Query-Group: the query-group is a set of queries that partial results can be shared between. For multiple queries, current systems need to create separate windows to process events. Our aggregation engine puts queries that can be shared into one query-group and produces slices instead of windows. For queries that have different selection predicates, they can be put into the same query-group since there are overlaps between their windows. Also, different query-groups are processed separately and Desis needs to maintain the context of each groups, i.e., the list of slices and aggregation operators.

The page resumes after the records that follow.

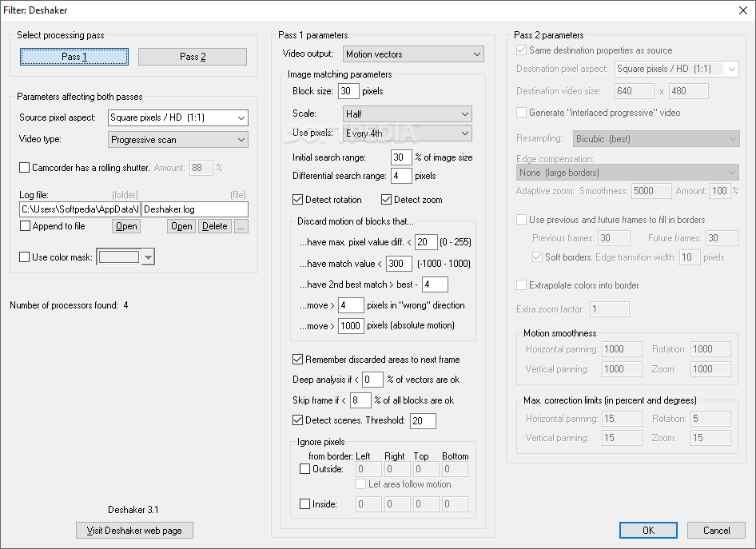Open the Scale dropdown set to Half
756x549 pixels.
(408, 114)
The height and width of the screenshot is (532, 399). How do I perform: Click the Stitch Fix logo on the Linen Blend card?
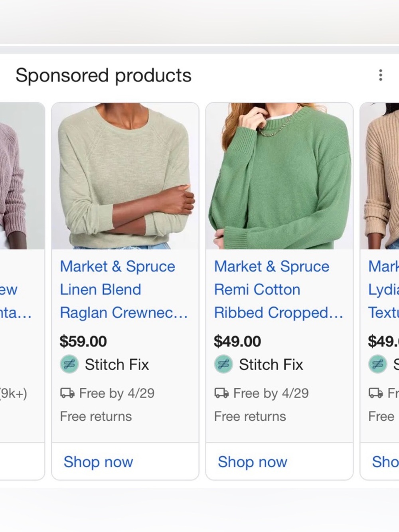pos(69,364)
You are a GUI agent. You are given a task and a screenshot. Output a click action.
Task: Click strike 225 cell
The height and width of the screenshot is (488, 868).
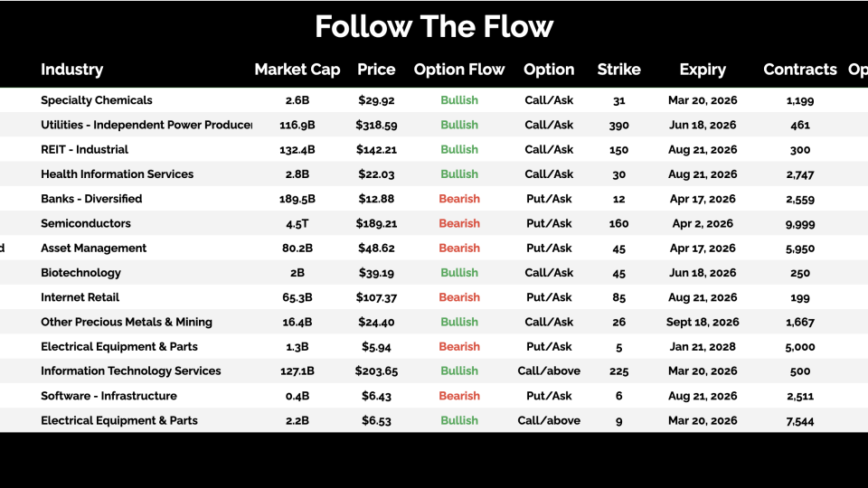pos(618,371)
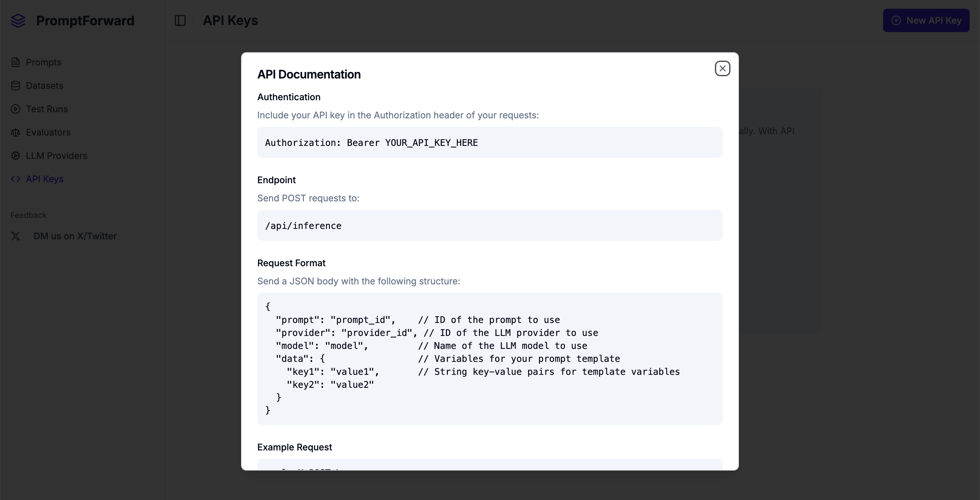Viewport: 980px width, 500px height.
Task: Select the Datasets database icon
Action: 16,86
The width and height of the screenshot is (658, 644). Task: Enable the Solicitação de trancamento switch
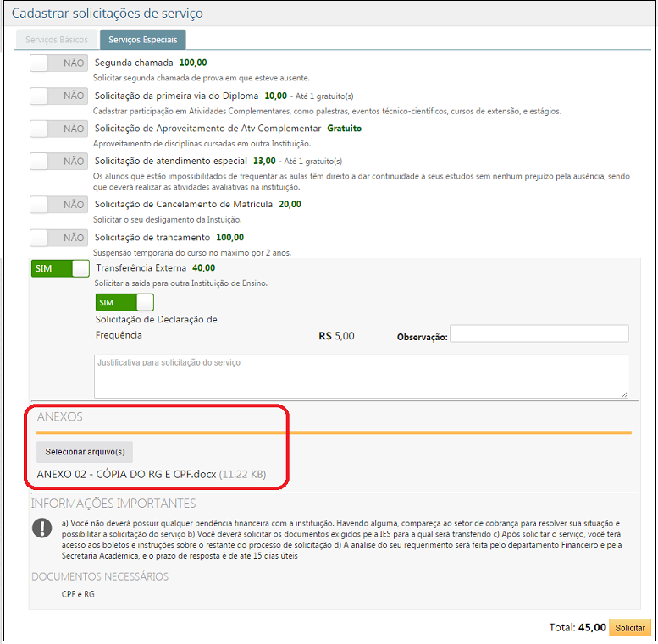58,238
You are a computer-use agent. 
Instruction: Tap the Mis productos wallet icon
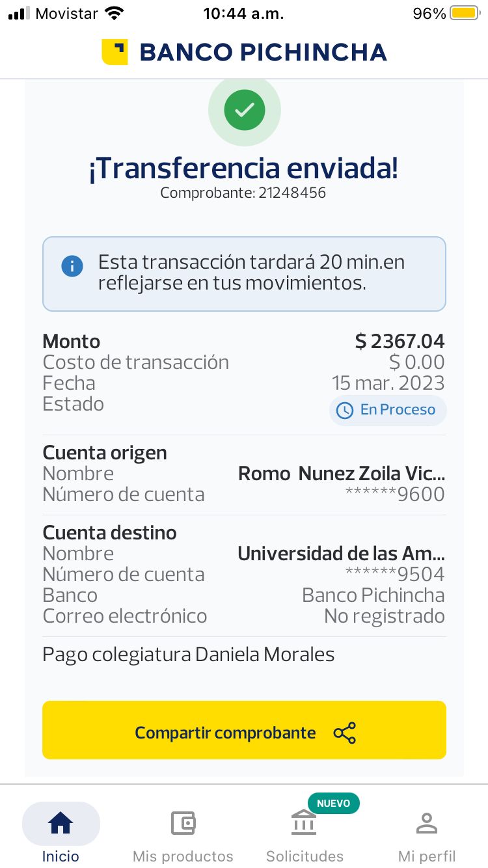[183, 824]
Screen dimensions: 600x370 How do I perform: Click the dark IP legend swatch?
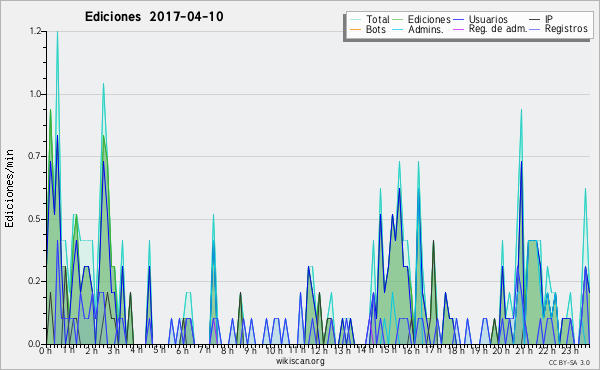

In a decentralized setup, there are local nodes, intermediate nodes, and one root node in topology. Local nodes can connect to the root node directly or via intermediate nodes. For complex networks, more intermediate nodes are interconnected between the local and root nodes, and there are more hops from a local node to the root node. Compared to centralized aggregation, our system can execute aggregation on local nodes and intermediate nodes. It can dramatically minimize the data amount sent by each node and reduce aggregation steps done on the root node. In the following discussion, we discuss decentralized aggregation that processes different selection predicates, window types, window measures and aggregation functions.
In figure, we show three example queries and they are all time-based, Qa has tumbling windows and executes sum functions. Its selection predicate is speed > 50. Qb and Qc execute average functions and they have sliding and user-defined windows. Their selection predicates are speed > 25 and speed > 75, respectively. In the root node, the system puts Qa, Qb, and Qc into a query-group and outputs window attributes. All windows produced from that query-group can be shared, as they have overlaps. Then, the message manager distributes the window attributes of this query-group to local and intermediate nodes. On a local node, the aggregation engine splits windows into local slices according to the window attributes that are received from the root node. Then, the aggregation engine executes incremental aggregations for every event. Otherwise, the aggregation engine may get stuck since it has to spend a long time iterating and computing all events in the slice. Once a local slice ends, the aggregation engine executes its aggregation functions and transmits partial results to the intermediate nodes. Also, if a local slice is ended by an end punctuation (ep), the system will mark this slice with the ep. On an intermediate node, our system creates an intermediate slice and collects partial results from its child nodes for this slice. When the intermediate slice receives all results from local nodes, it calculates partial results and sends them to the root node. If partial results from local nodes are marked with a ep, the intermediate partial result will keep this ep. Similar to local nodes, we also perform incremental aggregations on intermediate nodes. For example, in figure, when there are two partial results of s1, they are collected to the intermediate slice (s1). On the root node, partial results from its child nodes are gathered and incrementally calculated into a root slice. When a slice ends, the aggregation engine executes aggregation functions and saves its result. If intermediate partial results carry an ep, the aggregation engine has to assemble all partial results belonging to this window and output the final result. In figure, we terminate the root slice (s1) when both partial results of intermediate s1 arrived. The partial result of intermediate s3 carries an ep}, and the root node ends the window according to this ep.